New Medicaid Savings Could Benefit Taxpayers
Two factors will reduce state Medicaid costs and give legislators room to improve system.
A couple of factors should yield significant savings in state spending for Medicaid and BadgerCare during the current biennial budget. If state tax collections don’t fall short (which is a definite possibility), Medicaid savings could be used to build up the states meager budget reserves, and I hope state policymakers will also invest a little in initiatives to make the health care system more efficient, in order to hold down the future growth of Medicaid spending.
Early next week the Department of Health Services (DHS) should release a quarterly report about Medicaid spending from October through December. I expect that report to shed a little more light on the potential savings, but DHS might focus just on the estimated savings during that specific quarter, and not on the much larger savings over the next 18 months of the biennium.
My optimism about the Medicaid budget stems from a December 11th Legislative Fiscal Bureau memo written for Senators Jon Erpenbach and Jennifer Shilling. The focus of that memo is on the very substantial savings the state could achieve by expanding BadgerCare (more than $1 billion over 6 years), but it also hints at other savings the state will enjoy – with or without an expansion of BadgerCare eligibility.
Aside from the potential savings from expanding BadgerCare, the LFB memo has these two other bits of good news for the state’s current budget:
- Reduced enrollment of childless adults – The number of childless adults participating in BadgerCare was growing very rapidly last year and for the first several months of 2015, and that made it difficult to estimate where it would peak. However, we can now see that the number of childless adults in BadgerCare is about 10,000 below the assumption made last spring for the budget bill. That shift will yield substantial savings for the state over the last several months, and perhaps as much as $45 million over the full biennium.
- Wisconsin’s slow income growth will increase the federal matching rate – The federal share of Medicaid spending varies from state to state, based on a formula that provides more assistance to states with less income.
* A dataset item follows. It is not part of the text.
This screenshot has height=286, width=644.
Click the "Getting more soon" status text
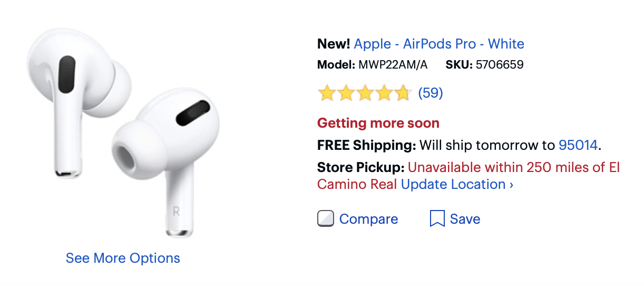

Apparently, Wisconsin personal income has been growing a bit slower relative to other states than was expected when the state budget bill was developed last spring, and that will increase the federal share of Medicaid spending in Wisconsin in federal fiscal year 2017. According to the Dec. 11th LFB memo, beginning in October 2016 there will be a 0.36 percentage point increase in the federal match rate. Although that might not sound like much, it amounts to almost a 1% reduction in the state share of Medicaid spending, which by my preliminary calculations should save Wisconsin roughly $17 million during the last 9 months of this biennium.
Although other variables might increase costs and could offset these potential savings, I think the state should be able to achieve some net Medicaid savings that could be used for modest increases in the state’s inadequate budget reserves. And I would love to see DHS use a portion of the savings for initiatives that could bring down Medicaid spending in future years. A few examples include initiatives to reduce obesity, improving screening and early intervention for substance abuse, and investing in “medical homes” to provide cost-effective care coordination for children. This is a good time to think creatively about the types of health reforms that improve preventative care in order to improve outcomes, while also holding down long-term spending.
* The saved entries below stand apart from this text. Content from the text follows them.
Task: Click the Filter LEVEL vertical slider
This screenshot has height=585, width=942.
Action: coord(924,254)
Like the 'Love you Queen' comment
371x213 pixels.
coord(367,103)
UPDATE: I initially posted this story on the WI Budget Project Blog on Dec. 30. Today the Dept. of Health Services released their new quarterly report on the Medicaid Budget, and it projects that the changes I discussed plus a couple of smaller items are expected to yield a net savings for the state of $72.6 million over the course of the current biennium.
As their report notes, Medicaid spending estimates can fluctuate, so it’s not like the state can bank on those savings. But I hope the improved fiscal picture will produce at least a small boost in the state’s inadequate reserves and will give DHS a little room to think about options for short-term investments (such as improvements in substance abuse screening and treatment) that should yield long-term savings.